Dua tahun saya tinggal dan sekolah di Purwokerto. Saat saya duduk di bangku kelas 4 sampai 6 SD.
Saat itu, Ibu dan Bapak ada masalah. Kami bertiga, Abang, saya dan adik, diungsikan ke rumah nenek.
Di rumah yang sederhana ini, ramai dengan kehadiran cucu-cucu Nenek. Bukan hanya kami bertiga, ada cucu nenek dari Uwa No [anak tertua Nenek] yang juga tinggal di sini.
Setelah sekian lama, tidak ada yang banyak berubah. Rumah Nenek masih sama seperti dulu. Bahkan sejumlah interior rumah masih sama. Pajangan keramik, gorden, tempat tidur, bentuk kamar mandi dan sumur dipertahankan oleh Nenek.
Di usia yang sudah seperempat abad ini, semuanya tampak mengecil. Jalan raya di kampung ini mengecil. Tak selebar dulu yang menyebabkan saya takut untuk menyebrang.
Kemudian jarak dari rumah Uwa Karti [putri kedua Nenek] ke rumah Nenek. Dulu, saat kecil, saya merasakan betul lelahnya menempuh perjalanan itu. Tapi sekarang, cuma beberapa langkah dan sama sekali saya tak merasakan lelah.
Semua tampak mengecil. Begitu juga rumah Nenek, terutama satu kamar yang dulu ditiduri saya, abang Eka dan Gadis.
Dulu, di kamar seluas sekitar 2 X 3 meter itu ada sebuah kasur tempat saya, Bang Eka dan Gadis tidur. Kasur kapuk berukuran 1,60 X 1,80 cm itu diletakan di salah satu sudut kamar.
Kemudian, di kamar itu ada meja belajar Bang Eka yang dirapatkan dengan ujung tempat tidur. Furniture terakhir yang ada di kamar kami itu adalah rak baju sederhana dari plastik.
Kamar itu, dulu begitu luas untuk kami. Di situ kami bisa belajar, becanda dan bahkan berkelahi untuk hal-hal tidak penting.
Sekarang, kamar itu ditempati oleh saudara kami, Indah, anak terkecil dari Uwa No. tampak sumpek, kecil dan pengap. Rasanya, ada keterbatasan jika ingin melakukan apapun di ruangan ini.
Tempat tidur kayu dimana kami sering loncat-loncat kegirangan, kini tak ada lagi. Hanya sebuah kasur digelar di lantai.
Cuma meja belajar yang masih ada di kamar itu. Rak baju kami sudah dipindahkan nenek ke ruang makan dan difungsikan sebagai tempat penyimpan makanan.
Yang juga mengecil adalah empang [kolam ikan] Nenek dan Uwa yang letaknya berdampingan. Semasa kecil, empang yang berisi berbagai macam ikan ini tampak sangat luas. Saya kerap ketakutan apabila melintas di jalan kecil di antara dua empang itu.

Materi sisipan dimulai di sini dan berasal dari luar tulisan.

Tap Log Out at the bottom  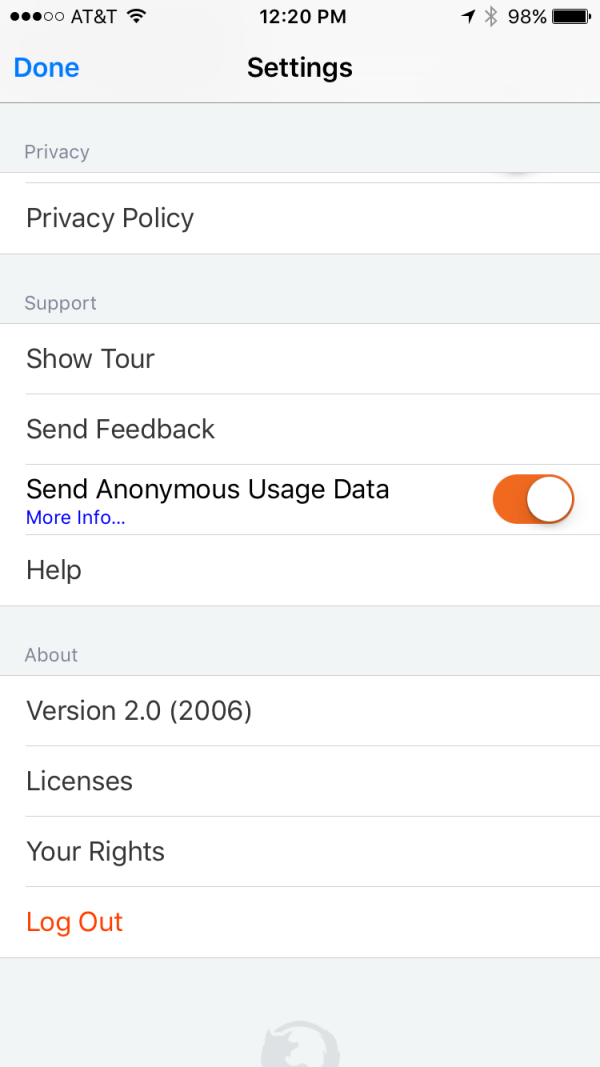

Di rumah Nenek, air masih diambil dari dalam sumur. Kami harus menimba jika ingin mandi, buang air dan mencuci. Dulu, saya selalu malas ketika dapat giliran menimba air untuk memenuhi bak mandi. Berat. Sangat berat dan melelahkan.
Tadi sore, ketika saya mandi dan harus mengisi bak, saya menimba dengan semangat.
"Kok enteng ya?" Gumam saya.
Saking semangatnya, setelah mandi, saya kembali mengisi bak mandi. Sangat bersemangat menarik karet timba yang melingkar di kerel berkarat, sampai-sampai salah satu ember timba copot dan tertinggal di dalam sumur.
Semua di desa ini tampak kecil karena saya semakin besar. Saya bertumbuh, berkembang. Semua yang dulu luas, besar, jauh, dengan ukuran badan saya yang sekarang, tentu menjadi kecil.
Apalagi saya yang sekarang tinggal di Jakarta, menyaksikan hal-hal yang jauh lebih besar, lebih luas, lebih jauh. Jadi rasanya wajar jika desa yang ikut membangun pribadi saya ini tampak mungil.